I've looked around a bit on the internet for the answer to what I thought would be a pretty simple problem without luck - hoping I can find some help here.

I bought a new finger pull router bit to rout drawer edge profiles that allow you to open a drawer without a pull (Freud 99-065). What I didn't know was that, on 3/4" stock, the bit removes material on both the top and bottom of the board, meaning when I use it on a router table, the outfeed side doesn't make contact with the fence, just the infeed side. This is all good until I get to the end, in which case I'm not sure how the material will be supported to give me a clean (and safe) cut.

I know this is basic - but I' relatively new to using a table-mounted router, and any help would be appreciated.


----------



## Stick486 (Jan 4, 2013)

welcome to the forums Chris...

add a face the thickness needed to to bring the fence on coplaner...

reset the fence till you aren't removing material... 
I think this is your issue... if you end up w/ a faint flat spot on the radii either accept it or hand sand it away....


----------



## Herb Stoops (Aug 28, 2012)

I think I would shim out the out feed side of the fence ,like Stick suggests, til it is bearing on the radius. You are right that if you don't you will get a snipe at the end of the cut. 

Another not so nice way is to leave extra material at the end of the drawer front for the snipe and recut it for length afterwards.

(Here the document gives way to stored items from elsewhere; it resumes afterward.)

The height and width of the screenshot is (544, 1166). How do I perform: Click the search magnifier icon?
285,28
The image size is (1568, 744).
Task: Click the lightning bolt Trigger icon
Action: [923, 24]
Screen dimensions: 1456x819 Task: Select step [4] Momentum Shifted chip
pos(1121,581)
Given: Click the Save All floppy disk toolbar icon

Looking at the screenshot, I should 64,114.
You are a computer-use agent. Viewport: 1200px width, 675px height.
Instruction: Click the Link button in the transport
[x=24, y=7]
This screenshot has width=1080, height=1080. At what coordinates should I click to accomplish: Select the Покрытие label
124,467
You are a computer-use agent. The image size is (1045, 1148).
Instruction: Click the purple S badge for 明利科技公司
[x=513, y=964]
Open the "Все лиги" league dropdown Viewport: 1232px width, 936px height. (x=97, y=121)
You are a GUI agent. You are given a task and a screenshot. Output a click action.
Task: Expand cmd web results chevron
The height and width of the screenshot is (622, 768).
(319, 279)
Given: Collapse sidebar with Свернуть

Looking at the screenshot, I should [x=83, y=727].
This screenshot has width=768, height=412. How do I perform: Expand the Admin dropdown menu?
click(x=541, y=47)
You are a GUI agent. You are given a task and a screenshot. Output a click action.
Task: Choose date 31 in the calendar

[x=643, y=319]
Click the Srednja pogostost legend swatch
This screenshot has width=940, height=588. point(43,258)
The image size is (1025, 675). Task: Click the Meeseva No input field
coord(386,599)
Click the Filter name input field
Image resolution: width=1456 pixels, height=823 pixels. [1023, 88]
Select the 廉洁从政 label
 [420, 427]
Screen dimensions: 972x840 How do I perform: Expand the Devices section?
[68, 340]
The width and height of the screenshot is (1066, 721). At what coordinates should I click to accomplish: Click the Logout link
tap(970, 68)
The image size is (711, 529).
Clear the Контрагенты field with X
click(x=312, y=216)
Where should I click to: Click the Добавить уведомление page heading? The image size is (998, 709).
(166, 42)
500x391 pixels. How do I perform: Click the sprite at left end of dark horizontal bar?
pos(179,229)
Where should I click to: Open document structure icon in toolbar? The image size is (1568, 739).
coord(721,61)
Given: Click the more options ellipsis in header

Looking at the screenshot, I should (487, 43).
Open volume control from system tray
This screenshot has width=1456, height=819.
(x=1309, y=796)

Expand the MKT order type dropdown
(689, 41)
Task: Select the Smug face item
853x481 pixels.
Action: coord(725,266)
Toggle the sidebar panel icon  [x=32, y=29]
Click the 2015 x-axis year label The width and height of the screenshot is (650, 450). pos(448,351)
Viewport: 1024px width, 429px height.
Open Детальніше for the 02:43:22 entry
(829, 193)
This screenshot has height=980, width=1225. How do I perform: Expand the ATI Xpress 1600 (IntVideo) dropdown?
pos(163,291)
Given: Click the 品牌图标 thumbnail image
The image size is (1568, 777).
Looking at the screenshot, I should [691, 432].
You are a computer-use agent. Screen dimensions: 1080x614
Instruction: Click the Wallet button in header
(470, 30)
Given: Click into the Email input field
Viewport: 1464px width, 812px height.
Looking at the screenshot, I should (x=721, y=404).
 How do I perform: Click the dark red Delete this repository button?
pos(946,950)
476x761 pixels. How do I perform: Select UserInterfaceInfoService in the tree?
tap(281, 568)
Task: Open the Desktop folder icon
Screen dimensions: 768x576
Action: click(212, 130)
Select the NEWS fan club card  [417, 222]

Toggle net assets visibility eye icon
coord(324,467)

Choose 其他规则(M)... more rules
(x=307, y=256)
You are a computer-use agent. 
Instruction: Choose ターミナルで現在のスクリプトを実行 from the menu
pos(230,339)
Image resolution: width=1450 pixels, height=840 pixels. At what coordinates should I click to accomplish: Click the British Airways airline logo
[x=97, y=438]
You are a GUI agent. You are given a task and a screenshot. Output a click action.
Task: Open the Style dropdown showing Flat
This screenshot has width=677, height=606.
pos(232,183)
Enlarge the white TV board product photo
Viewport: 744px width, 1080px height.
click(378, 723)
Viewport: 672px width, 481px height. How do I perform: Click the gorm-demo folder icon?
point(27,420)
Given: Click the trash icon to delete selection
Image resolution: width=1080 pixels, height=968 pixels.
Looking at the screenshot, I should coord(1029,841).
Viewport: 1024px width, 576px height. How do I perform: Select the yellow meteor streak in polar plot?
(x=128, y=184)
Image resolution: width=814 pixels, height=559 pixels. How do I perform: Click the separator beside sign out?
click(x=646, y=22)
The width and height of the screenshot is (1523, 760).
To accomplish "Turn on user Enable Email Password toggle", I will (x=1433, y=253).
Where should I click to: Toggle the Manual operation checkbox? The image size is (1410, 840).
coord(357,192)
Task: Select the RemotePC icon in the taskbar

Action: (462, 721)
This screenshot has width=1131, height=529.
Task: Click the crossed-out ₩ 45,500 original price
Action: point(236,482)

Another way might be to build a sled to clamp the part into and have it long enough so that it finishes the cut and has enough length to keep it bearing on the fence.
Herb


----------



## Cherryville Chuck (Sep 28, 2010)

The board will make contact with the outfeed fence if you set it properly. You need to set the fences flush with the narrowest radius of the bit. (By the way this also works with bullnose bits.) Take a round dowel equal to or smaller than the radius of the bit and rotate the bit so that the cutter is at it's maximum distance from the fence and then lay the dowel in the curve and set the fence(s) flush with the dowel. It may take a couple of pieces of scrap to get it perfect. If you need to adjust that finely only loosen one side of the fence and move it only and just a tiny nudge at a time. You are really better off to leave a small flat there if it comes to it than to take off so much that it causes a snipe at the end. A tiny flat is easily sanded round and you will probably need to sand a little anyway.

I prefer hardware free doors myself but when I do a drawer front for example I usually only do the middle section of the drawer front bottom so that would eliminate the setup issues and any chance of snipe. It's easy to do, you just make a start and stop marks on your fence and then lever the work into the bit to start and lever it away from the fence when it's time to stop.


----------



## Chris_8 (Feb 8, 2017)

OK - I admit I needed to take out a pencil and sketch that out, but I get it! Thank you very much!


----------



## old55 (Aug 11, 2013)

Welcome to the forum Chris.


----------



## tomp913 (Mar 7, 2014)

The first photo shows the finger pull I have put on doors where a relatively "plain" edge profile, typically just a small roundover, was wanted. I used a cove bit and set stops on the door so I could rout in a couple of steps.

The second shows a drawer pull with no hardware. I had a template that I used to cut the basic hole and then a cove bit on the backside and a small roundover on the front. The limit was always having enough remaining flat to guide the bearing on the roundover bit after cutting the cove. After being educated on this forum, I'd probably make a second (larger) template for cutting the cove with a round nose bit and template bushing after cutting the roundover.


----------



## Herb Stoops (Aug 28, 2012)

In the new gripper DVD I was just looking at it shows how to do that by just using the gripper to push the stick through. The gripper guides along the fence and keeps the board lined up the whole way not allowing the it to move into or away from the bit as it finishes the cut. 
I learned something new.
Herb


----------



## Nickp (Dec 4, 2012)

Chris...may have found something that might help what you are doing...if you get Fine Wood Working magazine check out April 2017 issue No. 260, page 16...workshop tips...

It shows a sled that could be fashioned for your use...don't make it too thick if you consider this approach: will likely cause bit height issues.

Another approach might be to use a piece of wood as a "backer" and use the backer to register your piece rather than the fence. This would then keep the piece to be profiled at the proper distance when exiting the cut...


----------